TEXT PASSAGE:
I seems I lost my last response.
Anyway, as I said before, investors doesn't look EROEI. Investors only care about return of investment. They will only see if the investment will be good or bad. As the number of voices against the usage of fossil fuels grows, and it exists a growing risk of fossil fuel bans or massive investment on replacement, the risk of investment on oil also raises.
Besides, BEV are not the only technology that reduce oil. Hybrids, while only reduce a fraction, that reduction is also noticeable. But the greatest reason is not CURRENT data, but bad FUTURE perspectives. This kind of infrastructure can have amortization periods of three decades, so the risks are high.
Investors will wait in countries where the growing demand is not clear, waiting if the prices raises. With higher prices, the amortization period shrink and also the risk of investment.
OR... the demand will really shrink, and the new capacity won't be needed. The old capacity will probably be extended beyond their optimal lifetime because there is no enough time to the new capacity to amortize, at least at the same levels than the previous years.

TASK REQUIREMENTS:
• a. Reproduce the part of the post about oil investment starting at "I seems I lost" and ending at "risks are high.".
• b. Write what comes next in the post about oil investment, picking up right after its last sentence.
The listing comes from a separate source and has no connection to the post about oil investment.

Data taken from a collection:

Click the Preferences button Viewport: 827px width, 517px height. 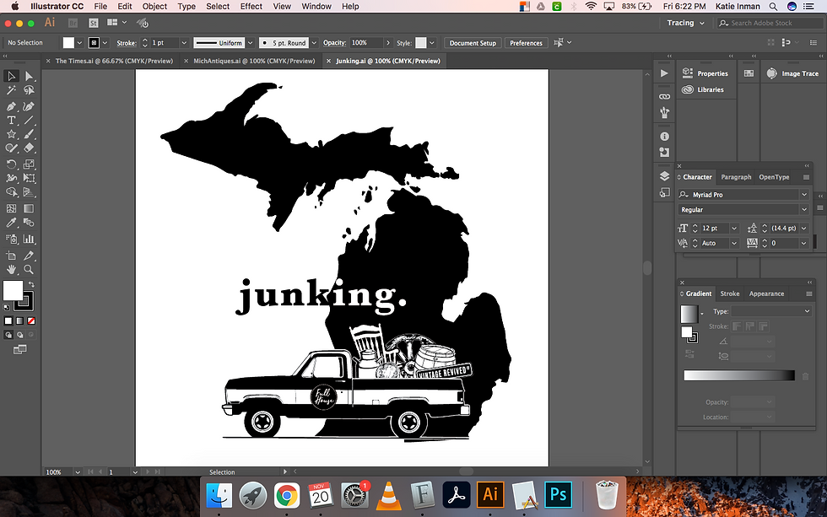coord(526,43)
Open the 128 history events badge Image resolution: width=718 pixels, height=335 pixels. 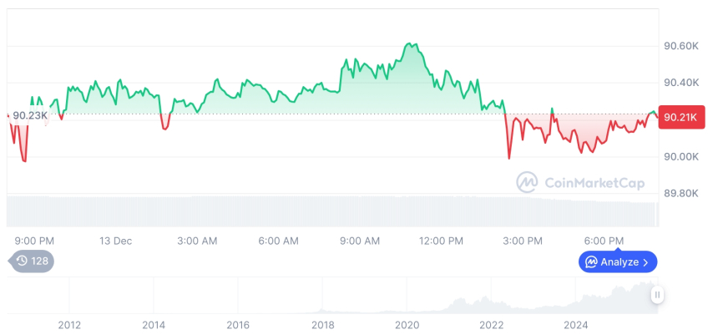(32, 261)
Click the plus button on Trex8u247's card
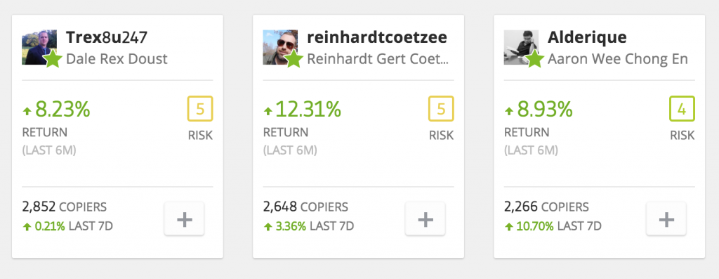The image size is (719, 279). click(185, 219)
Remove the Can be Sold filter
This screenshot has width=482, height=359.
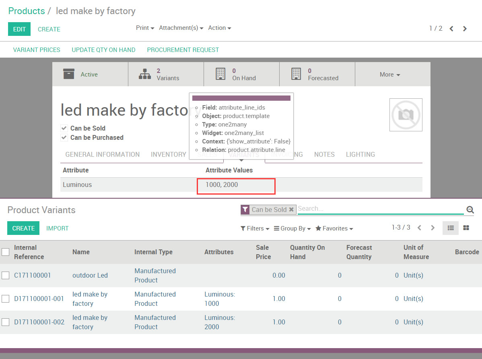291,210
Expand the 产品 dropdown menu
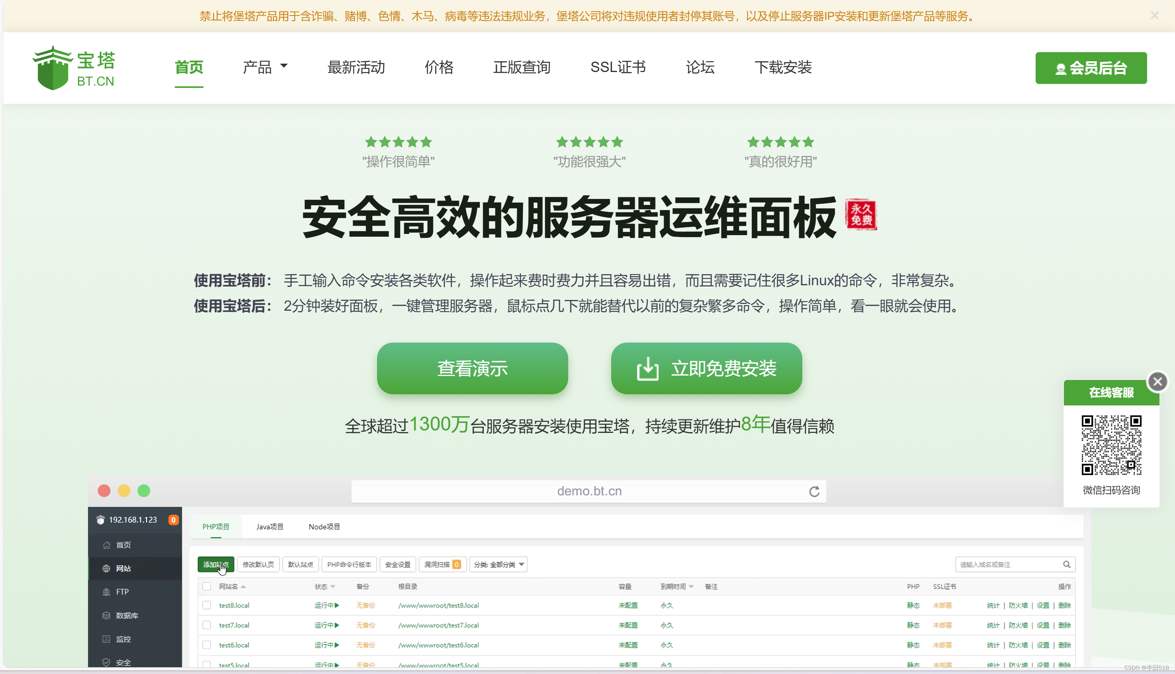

ANSWERS FOR THE EXERCISE:
• a.
I seems I lost my last response.
Anyway, as I said before, investors doesn't look EROEI. Investors only care about return of investment. They will only see if the investment will be good or bad. As the number of voices against the usage of fossil fuels grows, and it exists a growing risk of fossil fuel bans or massive investment on replacement, the risk of investment on oil also raises.
Besides, BEV are not the only technology that reduce oil. Hybrids, while only reduce a fraction, that reduction is also noticeable. But the greatest reason is not CURRENT data, but bad FUTURE perspectives. This kind of infrastructure can have amortization periods of three decades, so the risks are high.

• b.
I personally expect a mix of both. If the BEV replacement come sooner, oil prices should maintain or even reduce a little, but I expect to maintain and even increase a little because the infrastructure becomes old and cost more to maintain. Also the reduction of oil investment will generate a cascade of reduction of scale that will hit against it.
But it's also true than if we replace fast enough, the first oil wheels to close will be the least profitable (so, most expensive) so there are a mix of variables in both directions.
I expect slightly raising price in oil, while contained, as too high will push the BEV replacement sooner. Still, there is a limit to the speed of the replacement because multiple bottlenecks, so there will be multiple spikes in prices as the change is very fast and not enough and too much offer and demand can change very quickly.
The same can occur in the renewables/EV side. In fact, there is currently growing voices warning about a lack of lithium PRODUCTION. Nothing about reserves, but a possible surge in BEV interest beyond some predictions that will require to use more lithium than current investment in the lithium industry.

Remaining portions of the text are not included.